Suddenly he wanted nothing more than to get moving. He pushed himself to his feet, ignoring the pain. Zerill and Verik were still signing; she held her fist up when she heard Josen approach. Quiet. He was starting to know that one very well. He had no idea what they were saying to one another, but he could see that Zerill was empty-handed; what Verik needed, she hadn’t brought.
Another exchange of signs, fingers moving too fast for Josen to follow, and then Zerill leaned down, hooked Verik’s arm over her neck, and helped him to his feet.
“Come,” she said, beckoning for Josen to follow. “It is time to make yourself useful.”
Zerill
Zerill was certain that Josen knew the sign for quiet; she’d made a point of teaching him that one above all others. But for all the good it was doing, her closed fist might as well have been meaningless to him.
“Please, just tell me what you need me for,” he begged, for perhaps the hundredth time since they’d set off. She didn’t know what had changed—he’d been surprisingly obedient, until today—and she didn’t much care. She just wanted him to be quiet before she gave in to the urge to silence him permanently.
You’ll have to talk to him sooner or later, Verik signed with his left hand, his right still hooked around her neck. Sooner would silence him faster. And he deserves to have his questions answered, after… what he has been through. He staggered and caught his foot on something beneath the shin-deep water of the marsh, nearly fell but for her grip around his waist. The sudden motion sent ripples along the water’s surface that glinted green in the light of some nearby spiritmoss before settling back into calm blackness.
Zerill helped him get his feet back under him before she signed back. I don’t know why you feel so sorry for him. You know what he did.
I do. I’m not sure you do. Verik glanced back at Josen, guilt etched in the hollows of his face. I was watching Azlin when she died; you were watching the beetleback. It was Castar who killed her. Josen just held the sword.

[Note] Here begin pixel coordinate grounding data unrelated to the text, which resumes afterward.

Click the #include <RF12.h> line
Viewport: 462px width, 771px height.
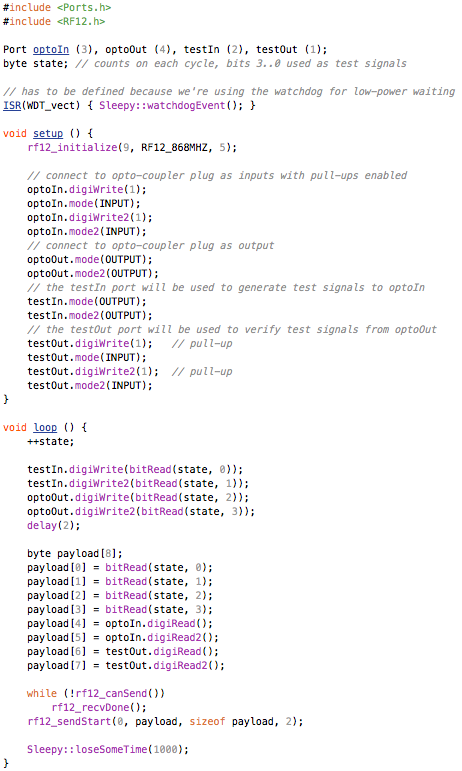click(54, 22)
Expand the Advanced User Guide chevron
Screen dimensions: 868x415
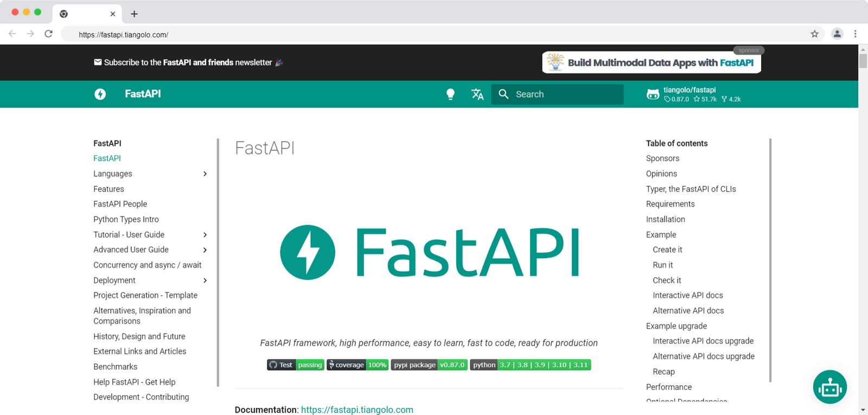205,250
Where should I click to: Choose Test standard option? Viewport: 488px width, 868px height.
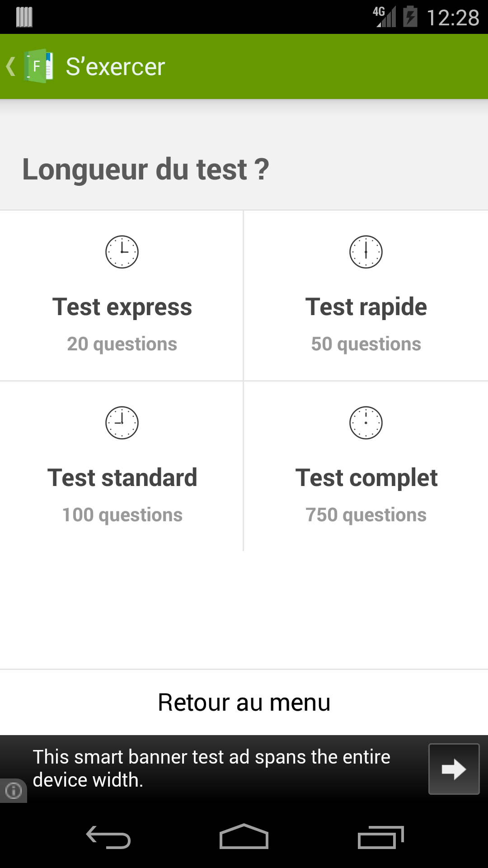pos(122,466)
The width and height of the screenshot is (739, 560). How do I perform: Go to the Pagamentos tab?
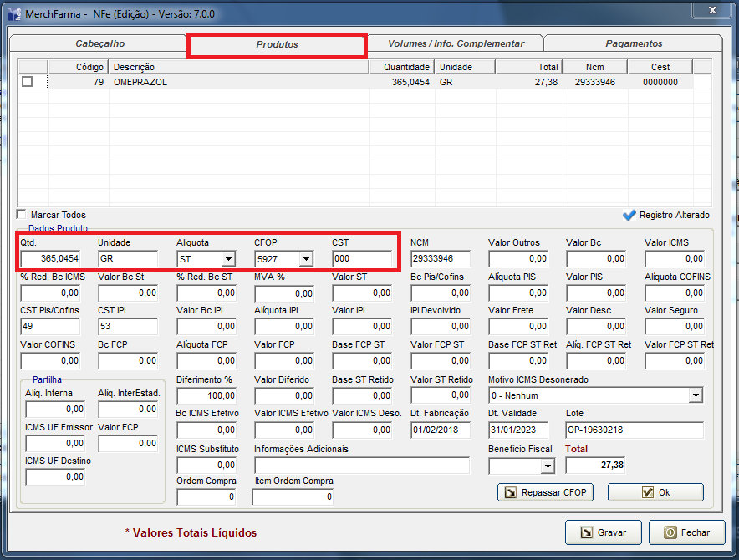click(x=633, y=43)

“I just want to know what—”
Zerill scowled at Josen and held up her closed fist. Quiet. He fell silent under the force of her glare. She looked back at Verik. What do you mean?

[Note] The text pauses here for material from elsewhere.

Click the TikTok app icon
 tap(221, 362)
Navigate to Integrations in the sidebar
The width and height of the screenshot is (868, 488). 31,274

It happened very quickly, but… her anger made her reckless, at the end. When the beetleback stole Castar’s attention, she just charged. Hoped to catch him off guard, I suppose, but he saw it coming. All he had to do was sidestep, nudge her a little bit. She stumbled, and Josen had his sword out in front of him. His eyes weren’t even open, Zerill. He didn’t know what was happening until she was on him. I think Castar meant for it to happen that way.
Zerill looked back at Josen, struggling through the water behind them, and shook her head. He came into our home with knights who meant to kill us, and he drew his sword. He is responsible for whatever happened after that.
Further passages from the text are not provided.